Toutefois si l’on revient à la dimension empirique de la pratique médicale, le médecin de fait
ne peut vouloir que ce qu’il estime être le bien de son patient, ce qu’il évalue être le mieux
pour préserver , restaurer et entretenir la qualité de sa vie, son bien-être au nom de l’art dont
il dispose et de la représentation de la science et du pouvoir que celui ci lui confère. Doté
d’une autorité (puisque hiérarchiquement en position de surplomb), il est tenu
déontologiquement et moralement, de prendre en charge le patient qui en fait la demande et
qui ne peut, parce qu’il n’a ni la science ni la technique, se prendre en charge lui même (sous
l’angle de sa pathologie). Alors la bienveillance du médecin semble l’analogue de celle du
père qui a le devoir d’aimer ses enfants, de les prendre en charge et d e les conduire vers leur
bien (chez Kant ce qu’il nomme l’autonomie.) c’est à dire de les éduquer.

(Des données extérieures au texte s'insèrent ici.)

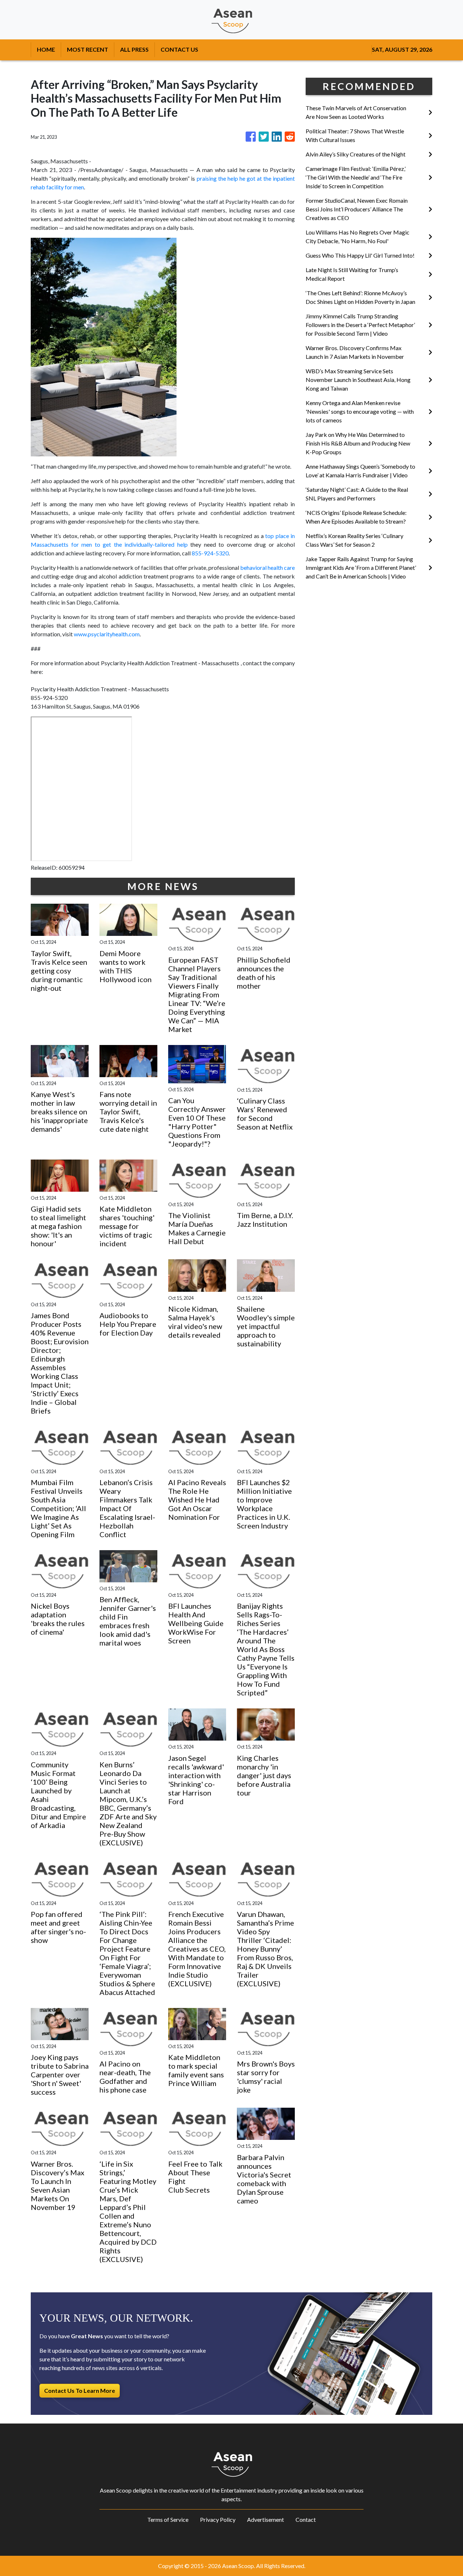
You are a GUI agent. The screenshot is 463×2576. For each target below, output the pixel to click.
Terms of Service (167, 2519)
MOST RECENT (87, 49)
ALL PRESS (134, 49)
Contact (306, 2519)
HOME (46, 49)
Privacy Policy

Envisagée de la sorte, référée au paradigme de l’exercice de l’autorité du père, la relation
entre le médecin et son patient met en jeu des mécanismes intra psychiques qui pour une part
agissent à l’insu des sujets. Le médecin risque de s’identifier inconsciemment à cette figure
du père que sa position vient solliciter et que le désir implicite du patient vient conforter à son
tour. En effet derrière la demande explicite de soins il y a souvent une attente implicite du
patient articulée sur les effets de l’état de souffrance dans lequel il se trouve. L’épreuve de la
maladie est celle d’une altération non seulement du corps mais, globalement, de tout l’être.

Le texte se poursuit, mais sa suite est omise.